Конечно, торговлей занималось не 100 процентов населения южных республик, но поток денег нехитрым образом перераспределялся среди них. Знаю об этом не понаслышке. Я, например, родилась и выросла в Баку. О царивших там нравах можно написать увлекательную книгу очерков. Врач брал деньги за то, чтобы выписать бюллетень. Университетский преподаватель -- за экзамены, школьный -- за аттестат. Большая часть адвокатов работали посредниками в передаче взяток от подсудимых судьям. Человек, торговавший квасом на улице, был Ротшильдом. Заведующий базой, складом или магазином -- Гарун аль Рашидом. Таксист никогда в жизни не включал счетчик. В автобусах сроду не было никаких билетов. Требовать сдачу было не принято -- всем же хочется жить.

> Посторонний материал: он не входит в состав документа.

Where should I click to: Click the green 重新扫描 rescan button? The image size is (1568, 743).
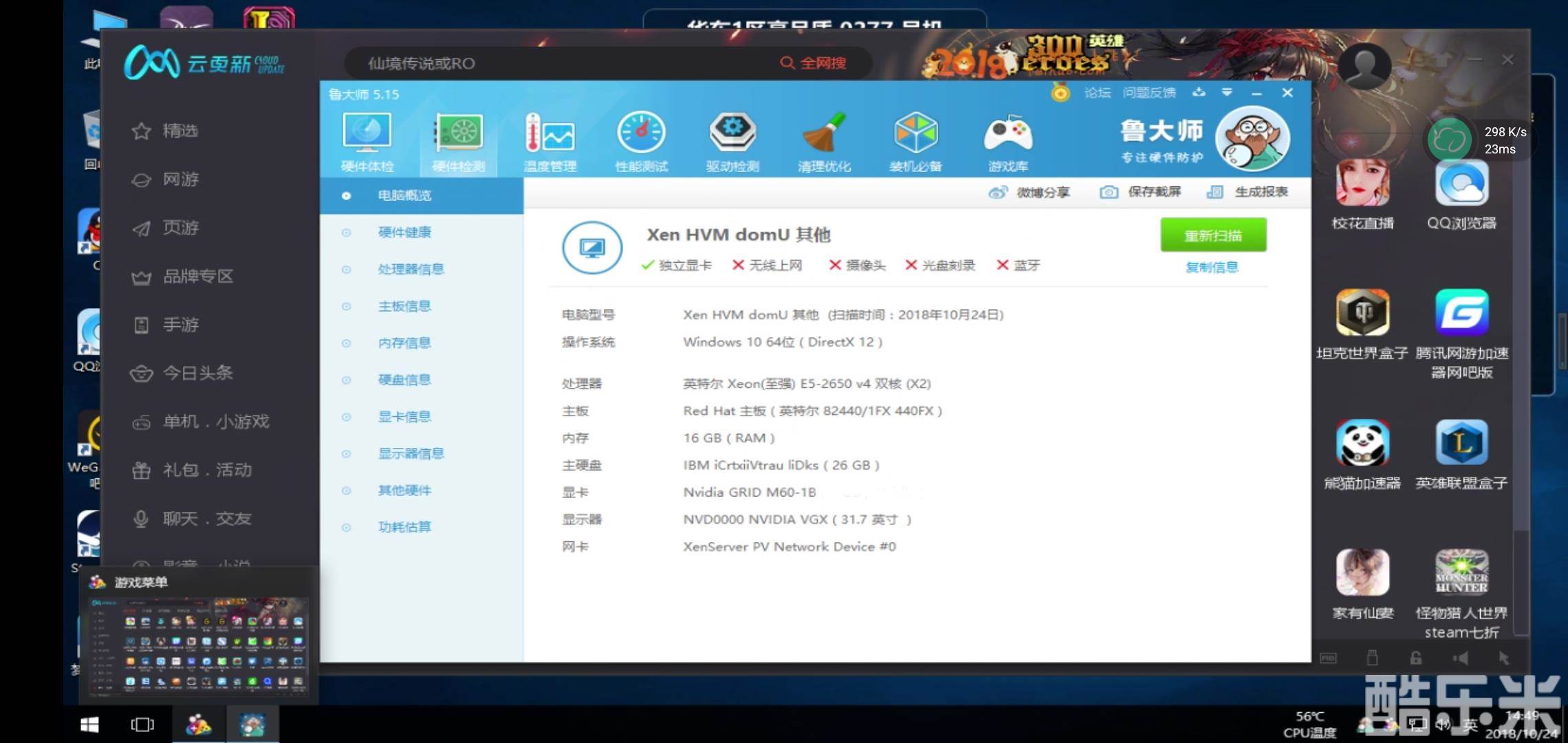(x=1213, y=235)
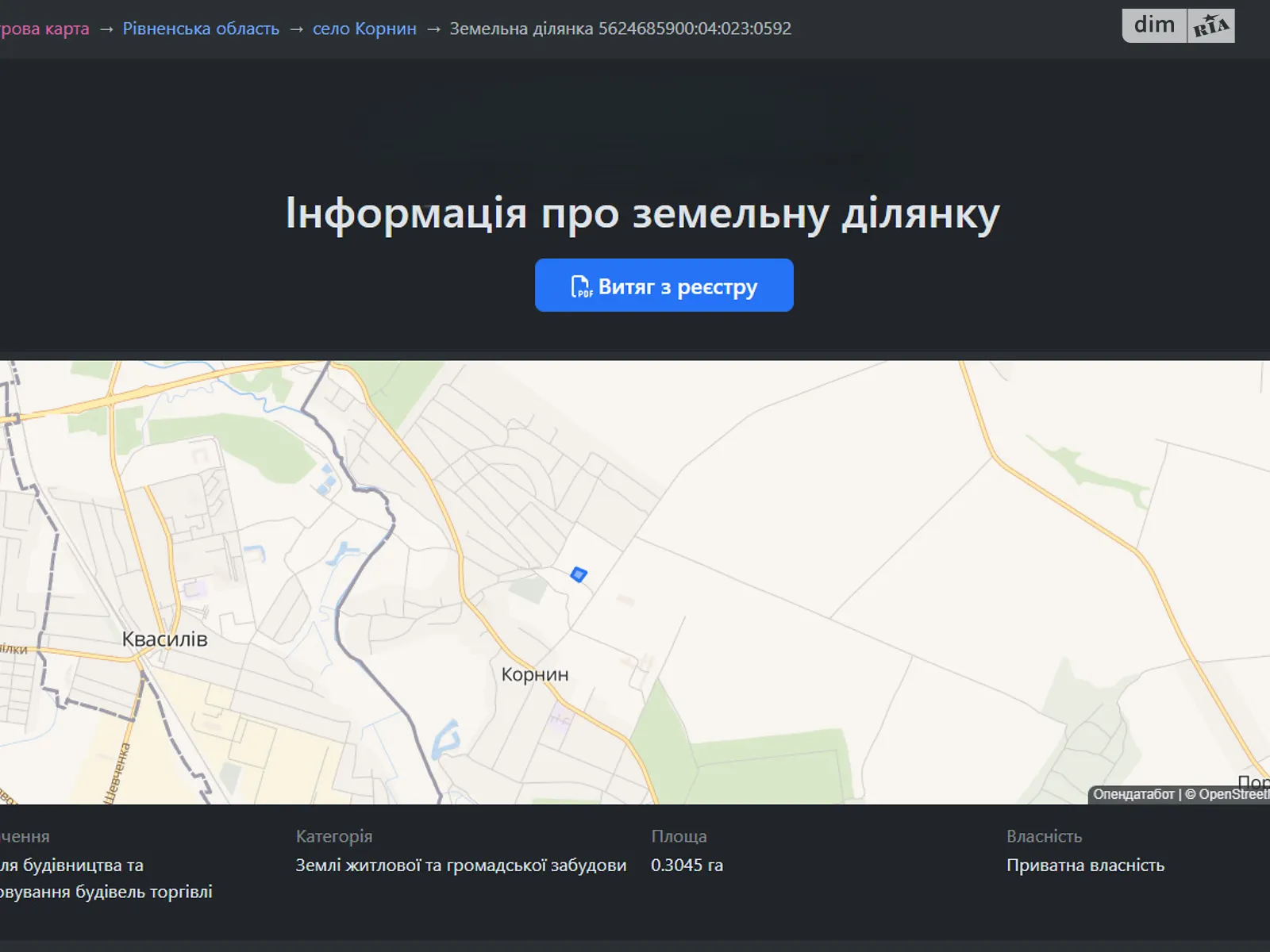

Тотальная закавказская коррупция нашла отражение в многочисленных анекдотах. Судья, напуская на себя серьезность: «Подсудимый Шавишвили, вам предоставляется последнее слово». Подсудимый с праведным гневом в голосе: «Сто тысяч, и ни копейкой больше».

Вчуже все это обычно трактовалось как восточный колорит. Чурчхела, ткемали, лаваш, долма, протяжные песни, традиционные гостеприимство, бережно хранимая память о предках... Жители южных окраин и впрямь представали в глазах старосветскими помещиками и очаровательными «мимино», недостатки которых простительны и понятны. Русская интеллигенция была очарована Закавказьем (см., например, «Уроки Армении» Андрея Битова). В действительности помимо положительных уроков тут можно было извлечь едва ли не больше отрицательных.

Все искажения советского зазеркалья приобретали на жарком южном солнце невиданные размеры. Понятие «теневая экономика» тут как-то не очень и подходило, ведь тень (даже на жарком и ярком солнце) должен отбрасывать реальный предмет.

И неслучайно с падением империи закавказский житель вдруг так тотально обнищал. В огромной империи, пусть сидящей на нефтедолларовой игле, все же было что перераспределять между собой. Но главное, вхождение в империю позволяло той же Грузии не испытывать комплекс маленькой провинциальной страны. Смею утверждать, что не только расцвет национального кинематографа, но и расцвет самого театра, одним из лучших представителей которого является Стуруа, был в значительной степени следствием этого вхождения.

Я менее всего мечтаю о воссоединении разведенных историей народов в новую единую семью, будучи искренне уверена, что распад империи если и был для кого благом, так в первую очередь для самой России. Я хочу лишь констатировать: «совок» -- понятие столько же российское, сколько грузинское, азербайджанское или узбекское (вот развалился Союз, и этого самого «совка» стало на окраинах, не считая Прибалтики, не меньше, а больше, чем в «метрополии»). Народы бывшего СССР жили не под пятой России, а под пятой этого самого «совка». И если грузинскому народу удастся, выбравшись из-под него быстрее российского, указать тем самым методы и пути, нам останется лишь воскликнуть на чистом грузинском языке: «Мадлоб, генацвали!»